──────── EXERCISE DATA
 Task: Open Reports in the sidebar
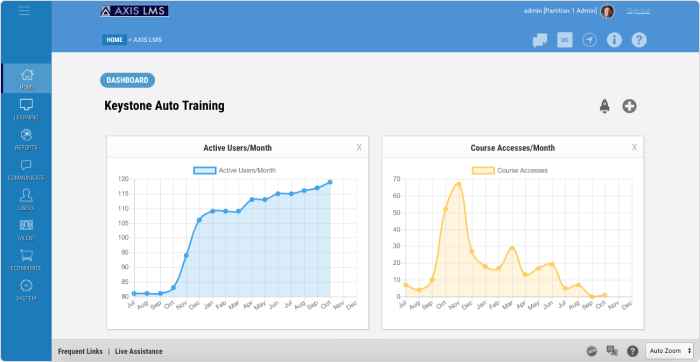tap(26, 140)
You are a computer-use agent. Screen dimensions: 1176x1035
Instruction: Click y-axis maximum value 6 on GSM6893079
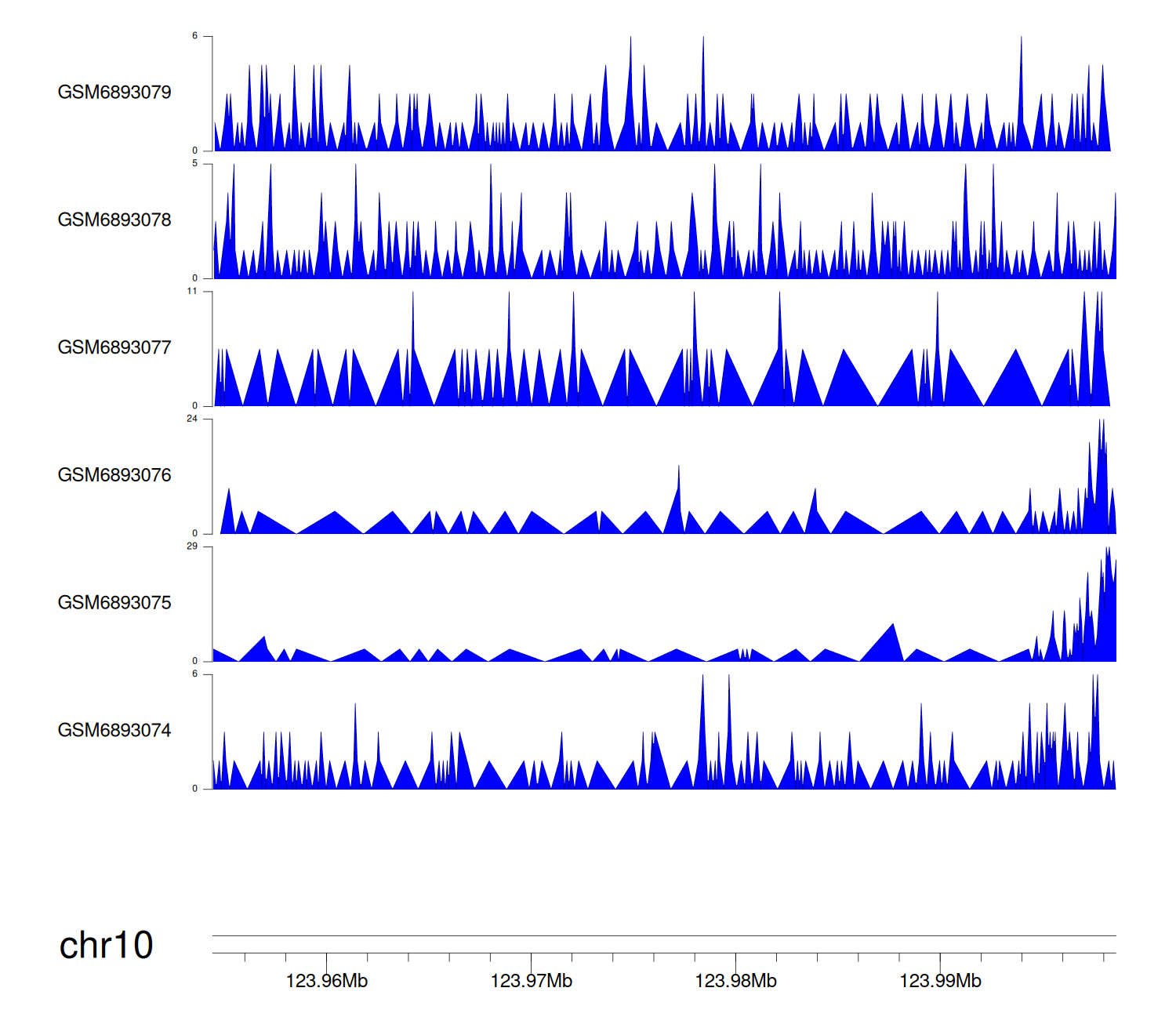point(195,36)
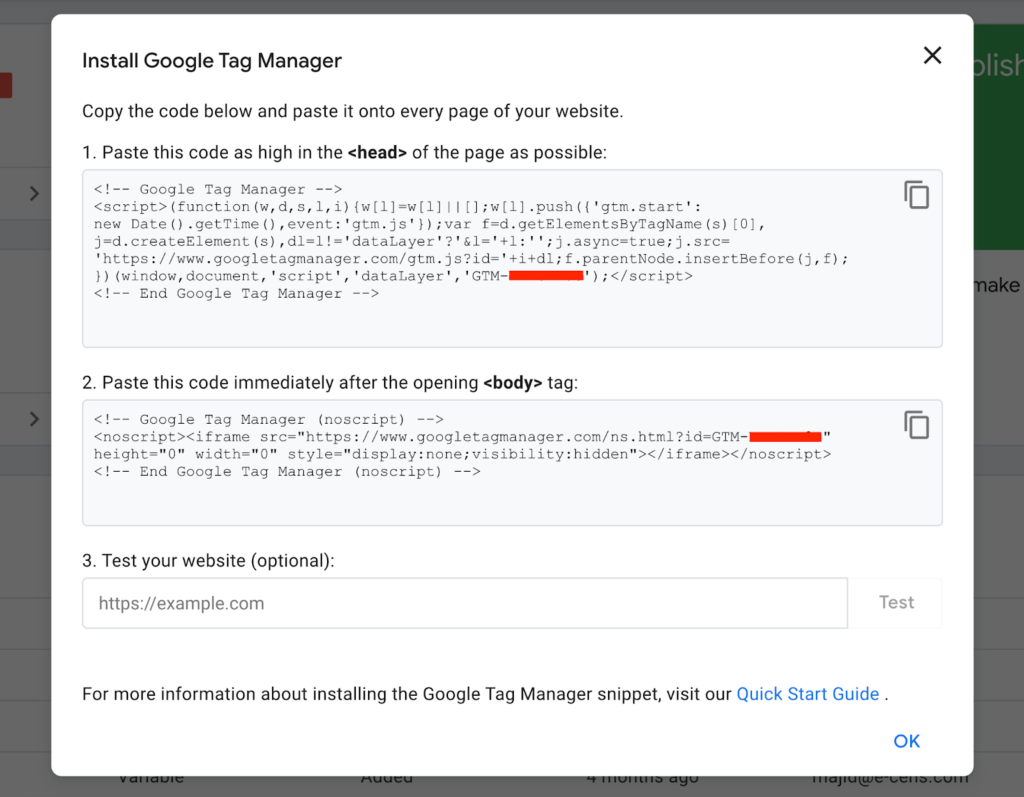Click the Added column label
This screenshot has height=797, width=1024.
[x=388, y=776]
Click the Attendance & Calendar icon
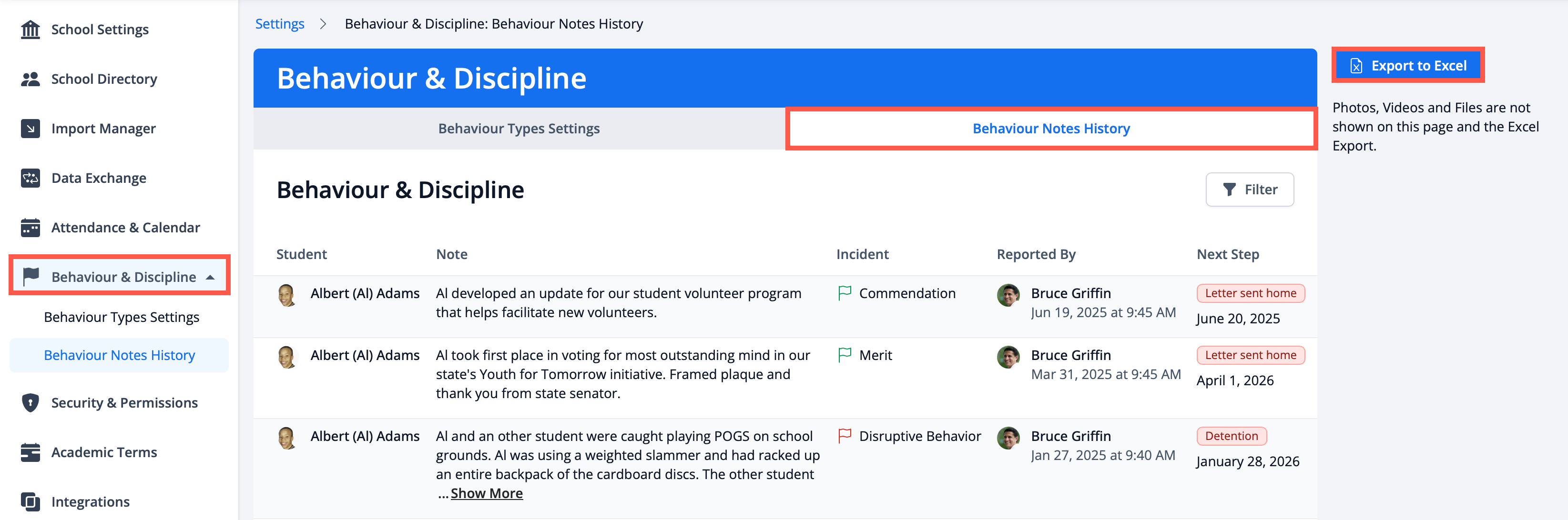The image size is (1568, 520). point(30,228)
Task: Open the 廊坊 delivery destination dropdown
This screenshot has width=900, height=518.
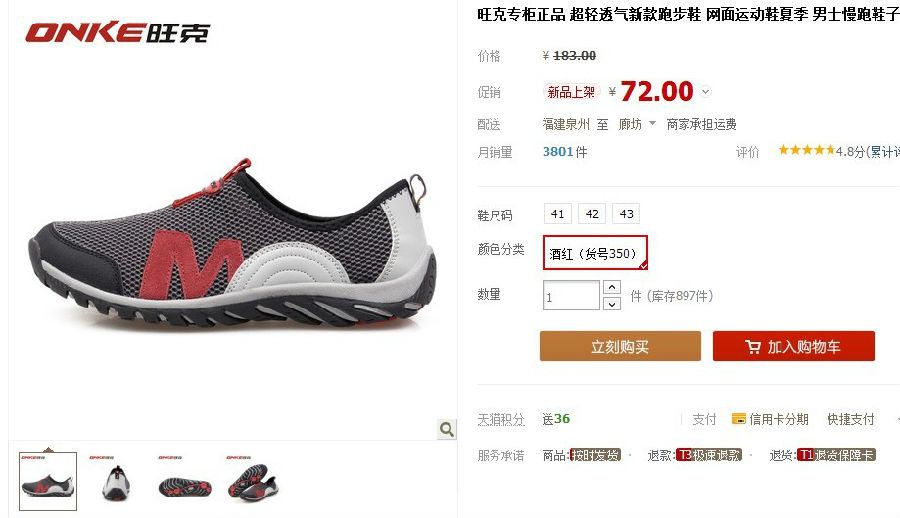Action: [x=637, y=124]
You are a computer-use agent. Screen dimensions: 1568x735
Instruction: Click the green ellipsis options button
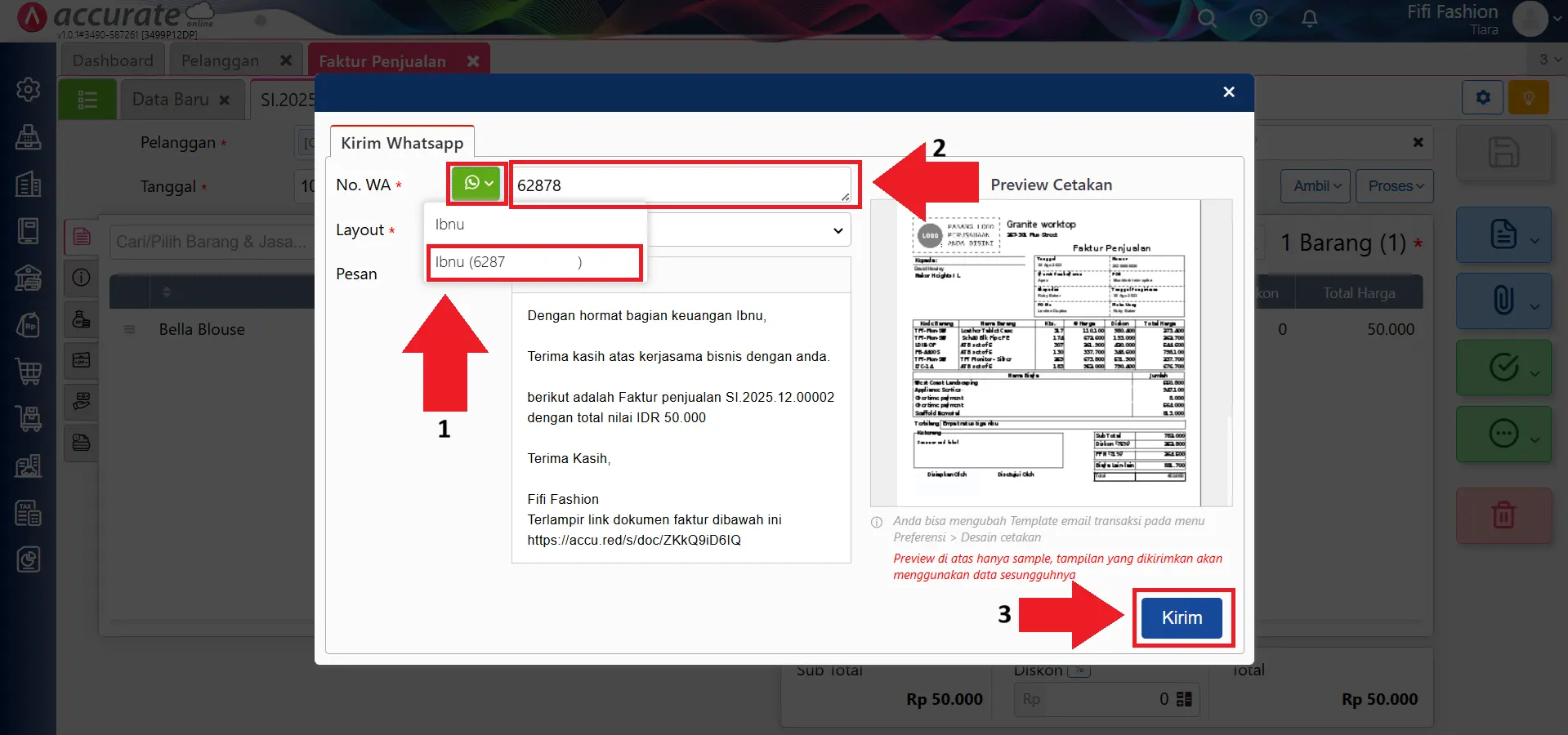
────────────────
# SET TASK
Retype all of the rows above word for word, leaving out the pictures.

# EXERCISE RESPONSE
 Task: Open Reports in the sidebar
tap(26, 140)
You are a computer-use agent. Screen dimensions: 1176x1035
Instruction: Click y-axis maximum value 6 on GSM6893079
point(195,36)
Click the Added column label
This screenshot has height=797, width=1024.
[x=388, y=776]
Click the Attendance & Calendar icon
The image size is (1568, 520). point(30,228)
Task: Open the 廊坊 delivery destination dropdown
This screenshot has width=900, height=518.
Action: [x=637, y=124]
You are a computer-use agent. Screen dimensions: 1568x735
Instruction: Click the green ellipsis options button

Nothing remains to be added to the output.